EXERCISE DESCRIPTION: Turn the lines of the records below into a JSON list of strings, one string per line, with blank lines dropped and the pictures left out.
-- START DATA EXCERPTS --
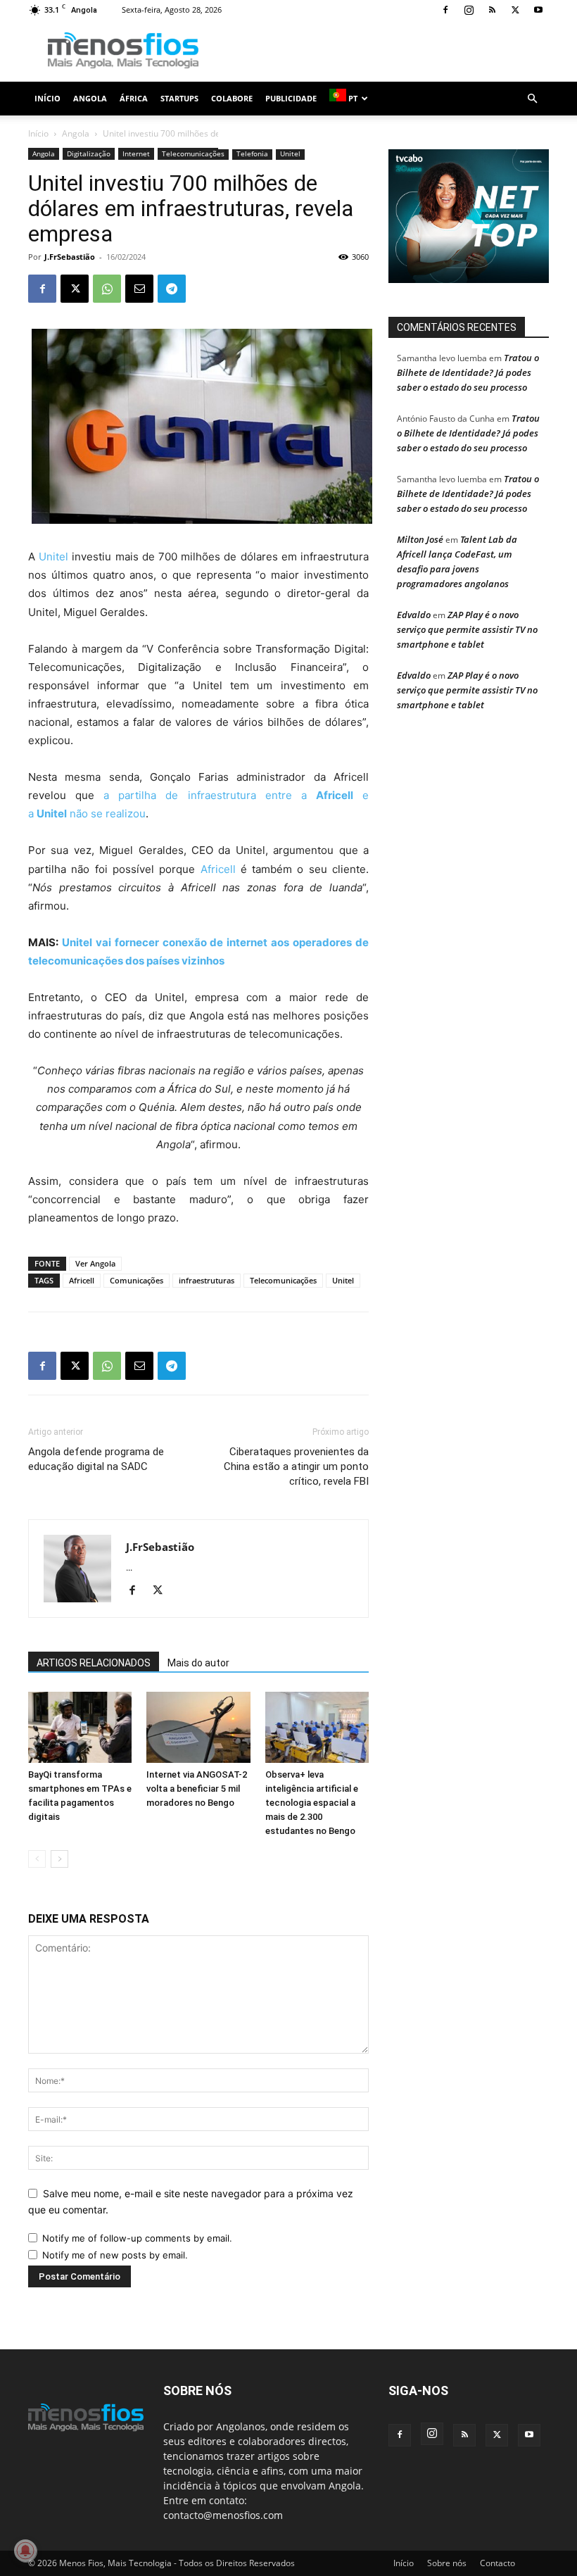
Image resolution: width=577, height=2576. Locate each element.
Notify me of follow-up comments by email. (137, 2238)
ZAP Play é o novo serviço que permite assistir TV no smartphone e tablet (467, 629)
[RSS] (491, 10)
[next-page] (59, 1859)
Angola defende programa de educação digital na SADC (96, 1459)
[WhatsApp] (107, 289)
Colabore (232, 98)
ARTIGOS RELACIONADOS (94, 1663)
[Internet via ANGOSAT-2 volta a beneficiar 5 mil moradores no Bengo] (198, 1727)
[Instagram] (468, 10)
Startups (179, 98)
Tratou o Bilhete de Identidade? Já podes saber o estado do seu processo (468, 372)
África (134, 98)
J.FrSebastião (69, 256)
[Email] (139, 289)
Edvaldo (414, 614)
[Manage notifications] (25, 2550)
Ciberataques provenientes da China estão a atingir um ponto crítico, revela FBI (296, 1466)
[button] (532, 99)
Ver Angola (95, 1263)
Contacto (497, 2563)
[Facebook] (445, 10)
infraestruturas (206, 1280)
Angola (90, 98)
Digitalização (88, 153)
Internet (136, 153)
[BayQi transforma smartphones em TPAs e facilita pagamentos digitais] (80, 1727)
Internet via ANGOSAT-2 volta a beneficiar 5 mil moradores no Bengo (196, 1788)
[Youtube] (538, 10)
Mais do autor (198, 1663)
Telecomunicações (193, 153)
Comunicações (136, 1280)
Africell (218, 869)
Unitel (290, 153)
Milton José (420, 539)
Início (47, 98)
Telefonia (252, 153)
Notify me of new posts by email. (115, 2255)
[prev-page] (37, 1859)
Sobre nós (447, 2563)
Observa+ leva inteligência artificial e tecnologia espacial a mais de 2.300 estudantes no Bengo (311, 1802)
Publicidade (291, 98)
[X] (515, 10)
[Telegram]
-- END DATA EXCERPTS --
COMPLETED TASK:
[
  "Image resolution: width=577, height=2576. Locate each element.",
  "Notify me of follow-up comments by email. (137, 2238)",
  "ZAP Play é o novo serviço que permite assistir TV no smartphone e tablet (467, 629)",
  "[RSS] (491, 10)",
  "[next-page] (59, 1859)",
  "Angola defende programa de educação digital na SADC (96, 1459)",
  "[WhatsApp] (107, 289)",
  "Colabore (232, 98)",
  "ARTIGOS RELACIONADOS (94, 1663)",
  "[Internet via ANGOSAT-2 volta a beneficiar 5 mil moradores no Bengo] (198, 1727)",
  "[Instagram] (468, 10)",
  "Startups (179, 98)",
  "Tratou o Bilhete de Identidade? Já podes saber o estado do seu processo (468, 372)",
  "África (134, 98)",
  "J.FrSebastião (69, 256)",
  "[Email] (139, 289)",
  "Edvaldo (414, 614)",
  "[Manage notifications] (25, 2550)",
  "Ciberataques provenientes da China estão a atingir um ponto crítico, revela FBI (296, 1466)",
  "[button] (532, 99)",
  "Ver Angola (95, 1263)",
  "Contacto (497, 2563)",
  "[Facebook] (445, 10)",
  "infraestruturas (206, 1280)",
  "Angola (90, 98)",
  "Digitalização (88, 153)",
  "Internet (136, 153)",
  "[BayQi transforma smartphones em TPAs e facilita pagamentos digitais] (80, 1727)",
  "Internet via ANGOSAT-2 volta a beneficiar 5 mil moradores no Bengo (196, 1788)",
  "[Youtube] (538, 10)",
  "Mais do autor (198, 1663)",
  "Telecomunicações (193, 153)",
  "Comunicações (136, 1280)",
  "Africell (218, 869)",
  "Unitel (290, 153)",
  "Milton José (420, 539)",
  "Início (47, 98)",
  "Telefonia (252, 153)",
  "Notify me of new posts by email. (115, 2255)",
  "[prev-page] (37, 1859)",
  "Sobre nós (447, 2563)",
  "Observa+ leva inteligência artificial e tecnologia espacial a mais de 2.300 estudantes no Bengo (311, 1802)",
  "Publicidade (291, 98)",
  "[X] (515, 10)",
  "[Telegram]"
]